Обычай этот, без сомнения, очень древнего происхождения. По старинным описаниям путешествий известно, что даяки в северном Борнео приносили в жертву богам человеческую голову. Даяки, которых спрашивают о происхождении этого обычая, говорят, что он перешел к ним от отцов. В деревнях раздаются громкие крики радости всякий раз, когда возвращаются сюда с добычею, т.е. с человеческими головами.Разбойники кричат уже издали. Тогда мужчины, женщины и дети спешат навстречу возвращающимся и отвечают им так же криками. Головы, рачительно завернутые в листья пальмы, выносят на берег с торжеством. У морских даяков голова не составляет собственности деревни, как у горных, а принадлежит тому, кто ее добыл. Тем не менее честь племени увеличивается от доставления трофеев в деревню. Витязь вынимает мозг через затылочное отверстие, сушит добычу на огне и рачительно сохраняет ее. В некоторых домах копченые человеческие головы лежат корзинами, и их обилием гордится семейство. Сушеные головы сын наследует от отца и считает их драгоценным достоянием». Российский журнал «Вокруг света» в статье «Даяки на Борнео» живописал ужасы «кровавого спорта дикарей» – охоту за головами. Следует отметить, что этот обряд никоим образом не являлся монополией даяков и в прошлом был широко распространен среди народов Старого (племена аборигенов острова Тайвань) и Нового Света (племя хиваро в Эквадоре). В самой Индонезии охота за головами была хорошо знакома жителям островов Суматры, Калимантана и Сулавеси (Целебс), однако наиболее громкую славу самых яростных охотников снискали ибаны (или морские даяки) Северного Калимантана.
Исследования первой половины XX века позволили по-иному осветить этот обряд, отражающий в себе механизм регулирования отношений человека с природой и символиэировавший борьбу двух антагонистических начал, верхнего и нижнего миров, а также постоянную смену и чередование жизни и смерти. В числе многочисленных причин, обусловивших популярность практики добывания головы врага у ибанов, важнейшее место занимало представление о голове как об особенно богатом источнике жизненней силы, которая способствует плодородию полей и плодовитости женщин, изобилию дичи и рыбы, т.е. обеспечивает благополучие и процветание всей общины. Поэтому успешное возвращение мужчин с трофеями превращалось в самый грандиозный из всех ритуалов, символизирующий кульминационный момент единения космоса и общины, с танцами, театрализованными представлениями и диалогическими песнопениями. Назывался он «гавай бурунг» (праздник птиц) и был посвящен верховному божеству и предку ибанов, вещей птице Сингаланг Бурунг, являвшейся по совместительству еще и небесным покровителем охотников за головами.
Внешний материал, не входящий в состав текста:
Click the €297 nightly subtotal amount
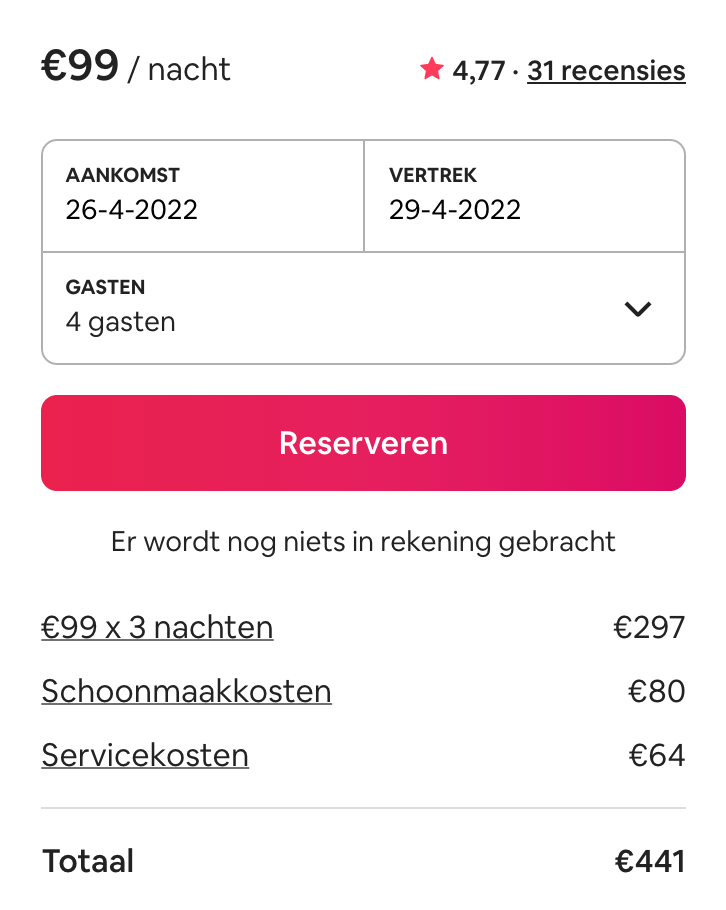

Добывший голову мужчина доказывал свою храбрость и мужские достоинства, повышал свой социальный престиж, особенно в глазах женской части населения. Подчас требование добыть голову врага исходило именно от женщины и побуждало ее мужа или возлюбленного принять участие в рискованном военном походе. Непременным условием вступления в брак молодого человека из племени ибанов было преподнесение в дар будущей супруге головы убитого врага. Отправлявшийся в военный поход даяк выглядел весьма живописно. Из одежды на нем была набедренная повязка и головной платок, реже – жакет. Из средств личной защиты иногда использовался щит. Тело бывалого воина от горла до пяток украшала сложноструктурированная татуировка, представляющая собой символические изображения древа мира, крыльев птицы-носорога, листьев пальмы, драконов и множества других фигур, которые должны были защищать владельца от злых духов и коллег-конкурентов из другого племени. Помимо магического значения, татуировка выполняла и вполне прагматичную роль перманентного джунглевого камуфляжа. Успехи в охоте за головами отражались в особых антропоморфных фигурах, татуированных на пальцах и тыльной стороне кистей. Наносить себе такие изображения имел право только удачливый воин или вождь.
Основным оружием воина-даяка являлся меч мандау (дуку), или, как его называют малайцы, паранг ихланг, который в ограниченных количествах производят и сегодня. Он дожил до наших дней во многом благодаря тому, что совмещал в себе как функции оружия, так и достоинства тяжелого джунглевого ножа-мачете. Меч носился в ножнах на плетеном ремне лезвийной частью вверх либо через плечо, под локтем, либо на бедре. При значительном разнообразии форм, обусловленных принадлежностью к различным племенным традициям, можно выделить основные особенности этого инструмента. Клинок мандау однолезвийный, слабоизогнутый и расширяющийся от рукояти к острию, длиной до полуметра и толщиной до 5 мм. Ярко выраженный скос обуха и его форма сильно напоминают клинок тяжелого Тиморского джунглевого тесака клеванга и меча народности моро кампилана, с которыми даяки имели тесные торговые связи. Как правило, мандау имел одностороннюю «стамесочную» заточку со стороны рабочей руки владельца. Реже клинок имел симметричную «сабельную» заточку, наличие которой большинством исследователей рассматривается как поздняя адаптация клинка к ведению боевых действий в ущерб его «хозяйственно-бытовой» направленности. Противоположная спуску сторона выполнялась слабовогнутой для исключения поводок при закалке и придания клинку большей жесткости. Часто клинок имел двухслойную конструкцию, состоящую из твердого лезвийного слоя и прочной обкладки. Известны мандау, имеющие обкладки из дамасской стали. И обух, и его скос украшались сложным вырубным и прорезным орнаментом, а сам клинок – гравировкой и сквозной пластинчатой инкрустацией деталями из бронзы.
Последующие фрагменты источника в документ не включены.